Sontak kami menjawab.
“Saya Bekasi pak,”
“Semarang pak,” jawab Deni singkat.
Si bapak tidak melanjutkan cerita lagi.
“Bapak setiap hari mangkal di Stasiun pak?” tanya saya membuka percakapan lagi. Ganjil rasanya berdiam-diaman.
“Enggak juga kebetulan lagi ada istri aja,” jawab si bapak. “Istri saya ada tiga mas; satu di Prujakan, satu di Cirebon (stasiun), sama satu lagi di terminal, hahaha.”
WEH?! Nampaknya obrolan yang saya kira akan berakhir dengan ke-awkward-an, ternyata menarik untuk dilanjutkan.
“Wah begitu pak?” tanya saya semakin penasaran.
“Iya dulu saya di Stasiun Cirebon kawin sama istri yang pertama, abis itu pindah ke terminal nikah lagi. Saya pindah ke Prujakan kawin lagi deh sama istri saya yang terakhir hahaha,” terang si bapak. Napasnya makin berat, mungkin karena saking bersemangatnya menjelaskan.
Tidak banyak detil percakapan yang saya ingat saat itu. Seingat saya, si bapak berbincang soal anaknya yang banyak dari ketiga istrinya, “nikmatnya” beristri tiga, hingga permasalahan dengan ketiga istrinya. Saya dan Deni yang masih baru lulus SMA setahun lalu hanya senyum-senyum tidak mengerti. Hehehe.
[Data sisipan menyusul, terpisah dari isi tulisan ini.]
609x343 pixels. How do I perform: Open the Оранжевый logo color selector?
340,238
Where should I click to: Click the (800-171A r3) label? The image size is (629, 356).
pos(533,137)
Kajian pagi bertajuk “Seorang pebecak di Cirebon yang punya istri di tiap stasiun dan terminal” selama 10 menit berakhir setelah becak kami merapat di MAK. Waktu menunjukkan hampir pukul 5. Terdengar sayup-sayup suara Iqamah dari speaker masjid. Bergegaslah kami menuju ke dalam Masjid. Tak lupa sejumlah uang jasa buat bapak pembecak.

Terima kasih pak, ceritamu sungguh menginspirasi pagiku kali ini.